= 2002 Uruguay banking crisis =

The 2002 Uruguay banking crisis was a major banking crisis that hit Uruguay in July 2002. The crisis unfolded after years of heavy dollarization since the 1950s when chronic inflation and weak confidence in the peso led Uruguayans to prefer U.S. dollars. This left the economy highly exposed to external shocks. The crisis was caused by a considerable contraction in Uruguay's economy and by over-dependence on Argentina (tourism, and construction boom), which experienced a strong phase of an economic meltdown itself in late 2001. In total, approximately 1/3 of the country's deposits were withdrawn and five financial institutions were left insolvent. The value of the Uruguayan peso fell, losing nearly half of its value against the U.S. dollar in 2002.

Amid the crisis, the government's initial reliance on international banks to self-regulate delayed intervention, but political management eventually shifted.

== Events Leading to the Crisis ==

=== Dollarization ===
Dollarization has been a longstanding characteristic of the Uruguayan economy, rooted in chronic inflation and declining confidence in the domestic currency beginning in the 1950s. Dollar deposits were authorised in 1962 and became the preferred store of value during inflationary episodes. Researchers attribute Uruguay's high degree of dollarization to "incomplete markets", including the "absence of effective hedging instruments against alternatives to dollar inflation" and the "lack of peso dominated alternatives". Additionally, private risk assessments failed to account for the systemic impact of dollarization. By the mid-1970s, Uruguayan public debt was fully dollarized, and by 1982, its debt-to-GDP ratio nearly doubled. Dollarization created a vulnerability to external shocks which triggered a loss of confidence in the banking system due to its heavy exposure to foreign currency.

The high degree of dollarization of the exposed Uruguay to "sudden reversals of capital flows", leaving the economy vulnerable to external shocks, such as the Argentine crisis. Researchers have identified these dollarization patterns and the resulting "currency mismatches" as key structural weaknesses of the Uruguayan economy leading up to the 2002 crisis, where "financial dollarization reached its peak" and created a sustained reliance on foreign-currency assets. Due to dollarization, Uruguay's mostly dollar-dominated debt added up to more than 60 percent on the GDP in 2002.

:: Task description ::
From the passage on the 2002 Uruguay banking crisis, pull out the stretch from "The 2002 Uruguay" through "dollar in 2002." word for word.

:: Data excerpt ::

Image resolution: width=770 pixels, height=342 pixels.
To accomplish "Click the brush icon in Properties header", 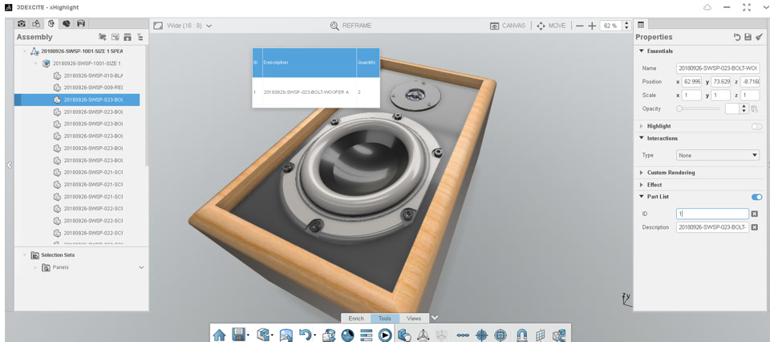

:: Response to the exercise ::
The 2002 Uruguay banking crisis was a major banking crisis that hit Uruguay in July 2002. The crisis unfolded after years of heavy dollarization since the 1950s when chronic inflation and weak confidence in the peso led Uruguayans to prefer U.S. dollars. This left the economy highly exposed to external shocks. The crisis was caused by a considerable contraction in Uruguay's economy and by over-dependence on Argentina (tourism, and construction boom), which experienced a strong phase of an economic meltdown itself in late 2001. In total, approximately 1/3 of the country's deposits were withdrawn and five financial institutions were left insolvent. The value of the Uruguayan peso fell, losing nearly half of its value against the U.S. dollar in 2002.